::: Data section

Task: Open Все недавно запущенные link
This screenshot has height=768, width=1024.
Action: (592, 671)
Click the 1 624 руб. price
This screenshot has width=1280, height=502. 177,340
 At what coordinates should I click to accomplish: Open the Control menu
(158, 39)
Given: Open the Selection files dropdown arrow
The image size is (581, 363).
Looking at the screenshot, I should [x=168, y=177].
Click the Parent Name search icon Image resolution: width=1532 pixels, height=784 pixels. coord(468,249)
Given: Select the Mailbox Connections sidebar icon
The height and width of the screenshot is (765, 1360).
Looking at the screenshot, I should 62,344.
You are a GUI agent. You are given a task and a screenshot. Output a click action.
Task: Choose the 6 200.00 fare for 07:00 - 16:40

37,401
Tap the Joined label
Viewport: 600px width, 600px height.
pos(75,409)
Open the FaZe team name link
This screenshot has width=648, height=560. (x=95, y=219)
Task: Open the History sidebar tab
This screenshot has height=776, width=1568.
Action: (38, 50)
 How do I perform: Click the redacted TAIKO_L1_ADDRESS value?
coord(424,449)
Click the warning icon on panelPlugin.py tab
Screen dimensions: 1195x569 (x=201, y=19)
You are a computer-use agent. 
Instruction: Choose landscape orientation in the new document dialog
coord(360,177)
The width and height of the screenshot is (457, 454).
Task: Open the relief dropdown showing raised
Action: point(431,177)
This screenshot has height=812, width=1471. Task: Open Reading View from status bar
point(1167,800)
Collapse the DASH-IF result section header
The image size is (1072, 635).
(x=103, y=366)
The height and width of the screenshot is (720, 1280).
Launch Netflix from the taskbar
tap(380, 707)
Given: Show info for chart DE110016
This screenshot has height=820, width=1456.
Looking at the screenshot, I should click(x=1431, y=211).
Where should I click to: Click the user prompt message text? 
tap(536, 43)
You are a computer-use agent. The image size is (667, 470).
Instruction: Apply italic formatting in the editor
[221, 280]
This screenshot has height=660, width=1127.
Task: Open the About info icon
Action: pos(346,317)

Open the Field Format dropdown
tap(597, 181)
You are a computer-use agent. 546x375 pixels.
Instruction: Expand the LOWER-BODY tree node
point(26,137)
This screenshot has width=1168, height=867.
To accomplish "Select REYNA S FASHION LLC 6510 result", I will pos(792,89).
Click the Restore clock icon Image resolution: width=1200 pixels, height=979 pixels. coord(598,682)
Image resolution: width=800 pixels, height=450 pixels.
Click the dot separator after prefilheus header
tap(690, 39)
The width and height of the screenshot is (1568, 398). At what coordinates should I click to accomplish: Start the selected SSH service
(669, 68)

::::::

### Aim of the task
Rewrite everything from the line containing "You are a computer-use agent. 546x375 pixels." down through the last line, keeping every request. Shift each click coordinate in the answers by adding 16 to it.

### Answer to this exercise
You are a computer-use agent. 546x375 pixels.
Instruction: Expand the LOWER-BODY tree node
point(42,153)
This screenshot has width=1168, height=867.
To accomplish "Select REYNA S FASHION LLC 6510 result", I will pos(808,105).
Click the Restore clock icon Image resolution: width=1200 pixels, height=979 pixels. coord(614,698)
Image resolution: width=800 pixels, height=450 pixels.
Click the dot separator after prefilheus header
tap(706, 55)
The width and height of the screenshot is (1568, 398). At what coordinates should I click to accomplish: Start the selected SSH service
(685, 84)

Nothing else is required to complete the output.